È affetta da vizio di motivazione, per mancato rispetto del canone di giudizio "al di là di ogni ragionevole dubbio", la sentenza di appello che, su impugnazione del pubblico ministero, affermi la responsabilità dell'imputato, in riforma di una sentenza assolutoria emessa all'esito di un giudizio abbreviato non condizionato, operando una diversa valutazione di prove dichiarative ritenute decisive, senza che nel giudizio di appello si sia proceduto all'esame delle persone che abbiano reso tali dichiarazioni. (In motivazione, la S.C. ha affermato che la decisione liberatoria di primo grado travalica ogni pretesa esigenza di automatica "simmetria" tra primo e secondo grado di giudizio, imponendo in appello il ricorso al metodo di assunzione della prova caratterizzato da oralità e immediatezza, in quanto incontestabilmente più affidabile per l'apprezzamento degli apporti dichiarativi).

Corte Costituzionale Sentenza 26 gen 2017, n. 21

Illegittimità costituzionale, per contrasto con l'art. 3 Cost., del comma 6 (e di conseguenza comma 3) dell'art. 197-bis codice di procedura penale, nella parte in cui prevede l’assistenza di un difensore per le dichiarazioni rese dalle persone imputate o giudicate in un procedimento connesso o per reato collegato nei cui confronti sia stata pronunciata sentenza di assoluzione perché il fatto non sussiste divenuta irrevocabile.

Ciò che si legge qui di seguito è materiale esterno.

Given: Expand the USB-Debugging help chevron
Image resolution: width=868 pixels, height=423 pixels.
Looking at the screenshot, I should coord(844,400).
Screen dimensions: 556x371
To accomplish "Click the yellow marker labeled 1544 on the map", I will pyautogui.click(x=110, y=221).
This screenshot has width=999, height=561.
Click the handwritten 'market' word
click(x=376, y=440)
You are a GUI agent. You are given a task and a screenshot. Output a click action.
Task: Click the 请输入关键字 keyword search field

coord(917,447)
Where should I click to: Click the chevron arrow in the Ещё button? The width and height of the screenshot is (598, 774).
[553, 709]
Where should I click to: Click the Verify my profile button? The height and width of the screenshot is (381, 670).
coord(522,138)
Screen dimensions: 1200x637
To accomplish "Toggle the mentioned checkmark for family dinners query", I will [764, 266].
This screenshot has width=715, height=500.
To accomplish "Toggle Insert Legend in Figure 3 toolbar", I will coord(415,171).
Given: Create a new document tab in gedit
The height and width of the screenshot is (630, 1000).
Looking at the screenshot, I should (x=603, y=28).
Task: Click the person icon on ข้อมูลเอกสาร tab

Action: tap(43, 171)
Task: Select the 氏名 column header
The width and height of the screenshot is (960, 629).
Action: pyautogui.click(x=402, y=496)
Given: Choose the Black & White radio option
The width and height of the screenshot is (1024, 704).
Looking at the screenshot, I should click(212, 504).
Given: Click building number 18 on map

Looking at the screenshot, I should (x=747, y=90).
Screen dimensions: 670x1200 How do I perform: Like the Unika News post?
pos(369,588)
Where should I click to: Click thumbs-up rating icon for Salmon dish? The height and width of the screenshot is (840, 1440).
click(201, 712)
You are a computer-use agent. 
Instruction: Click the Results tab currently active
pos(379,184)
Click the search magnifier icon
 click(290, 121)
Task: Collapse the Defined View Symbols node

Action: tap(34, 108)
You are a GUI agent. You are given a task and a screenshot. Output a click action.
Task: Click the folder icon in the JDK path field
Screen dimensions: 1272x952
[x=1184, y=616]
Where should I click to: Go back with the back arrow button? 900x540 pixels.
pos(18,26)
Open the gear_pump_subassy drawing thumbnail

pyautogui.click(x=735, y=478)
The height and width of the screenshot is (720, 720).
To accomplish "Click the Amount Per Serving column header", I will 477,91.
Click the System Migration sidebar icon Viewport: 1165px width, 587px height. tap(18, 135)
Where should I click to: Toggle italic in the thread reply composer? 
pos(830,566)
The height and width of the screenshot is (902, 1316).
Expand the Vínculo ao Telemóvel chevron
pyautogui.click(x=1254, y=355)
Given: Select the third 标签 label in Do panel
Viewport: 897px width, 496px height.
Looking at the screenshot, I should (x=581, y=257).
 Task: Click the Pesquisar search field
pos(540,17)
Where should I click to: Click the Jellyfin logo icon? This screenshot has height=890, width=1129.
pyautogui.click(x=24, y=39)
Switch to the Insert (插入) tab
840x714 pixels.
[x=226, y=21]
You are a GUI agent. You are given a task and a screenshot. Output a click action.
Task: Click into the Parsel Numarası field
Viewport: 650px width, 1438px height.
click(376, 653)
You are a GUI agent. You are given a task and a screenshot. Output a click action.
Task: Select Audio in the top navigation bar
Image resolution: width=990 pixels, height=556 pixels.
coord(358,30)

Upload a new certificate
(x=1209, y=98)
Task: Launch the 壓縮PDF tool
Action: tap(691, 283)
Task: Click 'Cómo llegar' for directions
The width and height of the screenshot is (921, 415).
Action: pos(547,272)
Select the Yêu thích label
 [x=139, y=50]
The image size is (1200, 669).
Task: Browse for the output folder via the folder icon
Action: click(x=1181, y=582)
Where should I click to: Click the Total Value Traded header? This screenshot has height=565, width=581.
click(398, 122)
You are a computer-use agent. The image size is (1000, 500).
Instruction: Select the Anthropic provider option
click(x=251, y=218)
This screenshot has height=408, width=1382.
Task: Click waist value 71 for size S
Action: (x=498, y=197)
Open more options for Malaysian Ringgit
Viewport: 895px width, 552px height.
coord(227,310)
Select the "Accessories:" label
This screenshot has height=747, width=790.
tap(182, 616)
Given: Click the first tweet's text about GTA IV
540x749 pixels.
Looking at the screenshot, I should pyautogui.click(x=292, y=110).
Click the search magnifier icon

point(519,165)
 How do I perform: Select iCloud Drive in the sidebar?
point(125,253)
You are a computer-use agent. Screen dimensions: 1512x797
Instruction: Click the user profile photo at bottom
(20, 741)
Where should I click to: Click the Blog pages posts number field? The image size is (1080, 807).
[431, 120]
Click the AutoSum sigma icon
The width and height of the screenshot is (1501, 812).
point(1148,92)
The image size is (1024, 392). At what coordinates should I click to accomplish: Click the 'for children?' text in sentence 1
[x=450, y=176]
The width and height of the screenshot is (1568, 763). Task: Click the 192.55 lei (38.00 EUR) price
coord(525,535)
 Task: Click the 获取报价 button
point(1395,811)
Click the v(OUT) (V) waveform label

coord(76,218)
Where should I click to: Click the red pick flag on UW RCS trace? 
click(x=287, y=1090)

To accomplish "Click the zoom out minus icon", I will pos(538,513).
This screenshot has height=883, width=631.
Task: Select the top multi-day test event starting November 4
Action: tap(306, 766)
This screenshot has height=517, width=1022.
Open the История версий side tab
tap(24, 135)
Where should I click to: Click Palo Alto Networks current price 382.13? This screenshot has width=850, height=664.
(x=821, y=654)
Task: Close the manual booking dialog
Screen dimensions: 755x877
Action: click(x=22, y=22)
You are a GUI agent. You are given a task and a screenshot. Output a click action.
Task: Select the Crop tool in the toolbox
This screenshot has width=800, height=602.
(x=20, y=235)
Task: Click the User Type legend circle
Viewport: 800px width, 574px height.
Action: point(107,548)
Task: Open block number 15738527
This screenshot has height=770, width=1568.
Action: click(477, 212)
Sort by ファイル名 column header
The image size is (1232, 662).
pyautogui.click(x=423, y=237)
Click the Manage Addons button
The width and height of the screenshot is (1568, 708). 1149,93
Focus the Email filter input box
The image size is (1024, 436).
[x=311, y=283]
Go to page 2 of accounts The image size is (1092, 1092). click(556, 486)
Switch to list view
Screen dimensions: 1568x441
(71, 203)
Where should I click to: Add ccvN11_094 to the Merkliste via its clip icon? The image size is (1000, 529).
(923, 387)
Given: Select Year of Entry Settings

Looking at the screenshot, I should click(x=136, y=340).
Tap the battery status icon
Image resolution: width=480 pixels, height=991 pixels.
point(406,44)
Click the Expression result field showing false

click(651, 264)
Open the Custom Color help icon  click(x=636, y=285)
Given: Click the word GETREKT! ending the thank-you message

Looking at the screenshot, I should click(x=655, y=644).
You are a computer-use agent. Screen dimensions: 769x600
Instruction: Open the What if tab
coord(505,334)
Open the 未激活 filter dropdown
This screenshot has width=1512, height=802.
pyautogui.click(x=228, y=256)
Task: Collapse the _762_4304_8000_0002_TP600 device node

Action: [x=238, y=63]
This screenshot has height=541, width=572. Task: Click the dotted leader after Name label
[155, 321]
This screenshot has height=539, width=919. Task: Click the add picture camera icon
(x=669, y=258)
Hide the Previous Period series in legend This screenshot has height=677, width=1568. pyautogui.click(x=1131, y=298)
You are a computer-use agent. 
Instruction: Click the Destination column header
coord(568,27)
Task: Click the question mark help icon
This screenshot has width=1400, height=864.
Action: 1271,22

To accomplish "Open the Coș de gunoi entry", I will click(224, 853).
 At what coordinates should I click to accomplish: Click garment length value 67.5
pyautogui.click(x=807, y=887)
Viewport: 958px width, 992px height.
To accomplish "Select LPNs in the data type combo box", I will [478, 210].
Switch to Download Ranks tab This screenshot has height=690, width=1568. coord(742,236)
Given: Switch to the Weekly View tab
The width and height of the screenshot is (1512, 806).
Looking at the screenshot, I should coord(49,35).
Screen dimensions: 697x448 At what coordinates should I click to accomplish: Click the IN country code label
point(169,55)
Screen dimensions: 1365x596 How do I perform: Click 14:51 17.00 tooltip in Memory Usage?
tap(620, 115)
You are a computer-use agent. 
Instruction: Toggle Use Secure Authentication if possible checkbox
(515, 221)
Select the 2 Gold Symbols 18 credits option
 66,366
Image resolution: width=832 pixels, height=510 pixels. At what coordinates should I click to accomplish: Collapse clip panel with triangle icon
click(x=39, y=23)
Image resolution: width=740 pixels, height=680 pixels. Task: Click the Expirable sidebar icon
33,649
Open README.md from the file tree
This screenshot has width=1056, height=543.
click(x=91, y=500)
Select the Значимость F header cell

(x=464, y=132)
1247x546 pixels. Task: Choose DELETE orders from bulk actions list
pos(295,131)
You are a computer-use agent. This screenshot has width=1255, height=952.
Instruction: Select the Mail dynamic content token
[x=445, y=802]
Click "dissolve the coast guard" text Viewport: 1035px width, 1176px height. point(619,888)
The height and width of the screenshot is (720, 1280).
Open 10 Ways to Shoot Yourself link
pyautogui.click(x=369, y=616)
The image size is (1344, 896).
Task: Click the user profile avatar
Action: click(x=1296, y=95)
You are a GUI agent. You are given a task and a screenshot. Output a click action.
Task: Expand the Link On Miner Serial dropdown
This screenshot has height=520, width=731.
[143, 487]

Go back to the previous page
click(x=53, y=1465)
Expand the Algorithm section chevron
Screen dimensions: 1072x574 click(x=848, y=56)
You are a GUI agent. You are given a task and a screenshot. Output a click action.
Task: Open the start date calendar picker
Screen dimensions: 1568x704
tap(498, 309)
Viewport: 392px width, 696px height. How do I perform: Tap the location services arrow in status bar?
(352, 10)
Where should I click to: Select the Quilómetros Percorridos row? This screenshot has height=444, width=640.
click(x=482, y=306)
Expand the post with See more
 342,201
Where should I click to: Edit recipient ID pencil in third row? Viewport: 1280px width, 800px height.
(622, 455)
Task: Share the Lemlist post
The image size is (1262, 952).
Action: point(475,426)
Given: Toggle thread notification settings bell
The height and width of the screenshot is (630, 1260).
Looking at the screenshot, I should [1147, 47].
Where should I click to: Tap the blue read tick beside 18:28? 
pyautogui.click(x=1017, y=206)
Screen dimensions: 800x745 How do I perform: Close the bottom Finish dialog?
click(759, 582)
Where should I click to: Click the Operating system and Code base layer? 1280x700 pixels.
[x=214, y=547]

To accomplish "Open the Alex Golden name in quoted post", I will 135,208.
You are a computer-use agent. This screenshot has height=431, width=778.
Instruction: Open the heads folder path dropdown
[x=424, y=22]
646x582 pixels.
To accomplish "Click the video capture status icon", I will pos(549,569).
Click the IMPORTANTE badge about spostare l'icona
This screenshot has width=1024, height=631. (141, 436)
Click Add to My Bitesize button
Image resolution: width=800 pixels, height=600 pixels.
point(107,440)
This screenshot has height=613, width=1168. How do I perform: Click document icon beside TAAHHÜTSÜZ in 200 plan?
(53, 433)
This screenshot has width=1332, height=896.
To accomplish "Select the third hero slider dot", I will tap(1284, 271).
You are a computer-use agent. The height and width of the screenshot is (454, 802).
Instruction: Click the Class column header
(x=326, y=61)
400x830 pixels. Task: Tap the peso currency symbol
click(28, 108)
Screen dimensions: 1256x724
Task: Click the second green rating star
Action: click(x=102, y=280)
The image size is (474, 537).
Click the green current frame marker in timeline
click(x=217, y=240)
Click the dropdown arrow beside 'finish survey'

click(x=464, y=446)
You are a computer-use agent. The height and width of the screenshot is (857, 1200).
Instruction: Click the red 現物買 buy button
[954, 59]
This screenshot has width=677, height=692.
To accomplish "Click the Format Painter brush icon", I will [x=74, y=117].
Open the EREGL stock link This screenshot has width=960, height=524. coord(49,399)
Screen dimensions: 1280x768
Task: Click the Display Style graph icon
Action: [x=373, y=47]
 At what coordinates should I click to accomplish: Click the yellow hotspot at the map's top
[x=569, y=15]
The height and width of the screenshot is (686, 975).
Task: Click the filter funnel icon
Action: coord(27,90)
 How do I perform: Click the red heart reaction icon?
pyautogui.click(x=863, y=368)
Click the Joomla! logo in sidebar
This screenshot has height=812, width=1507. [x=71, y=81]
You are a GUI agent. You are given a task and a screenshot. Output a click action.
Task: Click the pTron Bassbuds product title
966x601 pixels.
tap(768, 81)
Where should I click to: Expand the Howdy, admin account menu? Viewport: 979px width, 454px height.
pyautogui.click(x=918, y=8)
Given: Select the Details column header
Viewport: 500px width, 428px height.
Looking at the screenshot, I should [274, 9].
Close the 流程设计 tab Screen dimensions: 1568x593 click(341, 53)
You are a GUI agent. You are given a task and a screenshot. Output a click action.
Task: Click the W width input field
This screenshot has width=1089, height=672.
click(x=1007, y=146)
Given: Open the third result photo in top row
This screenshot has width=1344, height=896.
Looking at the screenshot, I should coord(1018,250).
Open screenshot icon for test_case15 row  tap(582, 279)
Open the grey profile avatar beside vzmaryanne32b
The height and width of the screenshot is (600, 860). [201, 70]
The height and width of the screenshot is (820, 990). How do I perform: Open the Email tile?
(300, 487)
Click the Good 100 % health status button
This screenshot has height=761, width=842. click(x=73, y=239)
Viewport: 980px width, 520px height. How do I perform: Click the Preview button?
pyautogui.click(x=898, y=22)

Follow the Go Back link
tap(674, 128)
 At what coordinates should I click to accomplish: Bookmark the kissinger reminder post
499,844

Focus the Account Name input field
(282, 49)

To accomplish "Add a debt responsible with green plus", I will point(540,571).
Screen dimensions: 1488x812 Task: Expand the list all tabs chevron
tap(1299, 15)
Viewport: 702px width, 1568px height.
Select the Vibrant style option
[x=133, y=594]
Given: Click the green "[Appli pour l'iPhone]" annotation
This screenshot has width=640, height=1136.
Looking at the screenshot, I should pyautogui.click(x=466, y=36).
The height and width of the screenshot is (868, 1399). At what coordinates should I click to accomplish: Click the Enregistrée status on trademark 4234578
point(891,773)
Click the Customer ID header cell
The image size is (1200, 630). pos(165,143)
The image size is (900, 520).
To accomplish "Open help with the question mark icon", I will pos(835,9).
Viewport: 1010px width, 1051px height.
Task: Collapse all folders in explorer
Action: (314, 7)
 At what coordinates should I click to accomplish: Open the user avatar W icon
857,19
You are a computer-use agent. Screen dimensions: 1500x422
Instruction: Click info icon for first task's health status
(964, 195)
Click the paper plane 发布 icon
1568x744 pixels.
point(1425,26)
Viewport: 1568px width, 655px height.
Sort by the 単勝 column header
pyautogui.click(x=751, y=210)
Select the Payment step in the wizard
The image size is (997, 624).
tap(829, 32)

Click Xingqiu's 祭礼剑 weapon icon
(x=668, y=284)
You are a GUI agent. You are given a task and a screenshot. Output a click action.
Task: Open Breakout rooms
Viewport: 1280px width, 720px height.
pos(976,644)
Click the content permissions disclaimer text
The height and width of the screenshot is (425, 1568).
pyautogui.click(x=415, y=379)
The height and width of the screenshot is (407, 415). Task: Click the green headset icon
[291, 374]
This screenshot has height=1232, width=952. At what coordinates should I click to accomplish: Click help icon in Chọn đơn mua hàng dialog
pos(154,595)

Corte Costituzionale Sentenza 21 nov 2006, n. 381

Illegittimità costituzionale dell’art. 197-bis, commi 3 e 6, del codice di procedura penale, nella parte in cui prevedono, rispettivamente, l’assistenza di un difensore e l’applicazione della disposizione di cui all’art. 192, comma 3, del medesimo codice di rito anche per le dichiarazioni rese dalle persone, indicate al comma 1 del medesimo art. 197-bis cod. proc. pen., nei cui confronti sia stata pronunciata sentenza di assoluzione “per non aver commesso il fatto” divenuta irrevocabile.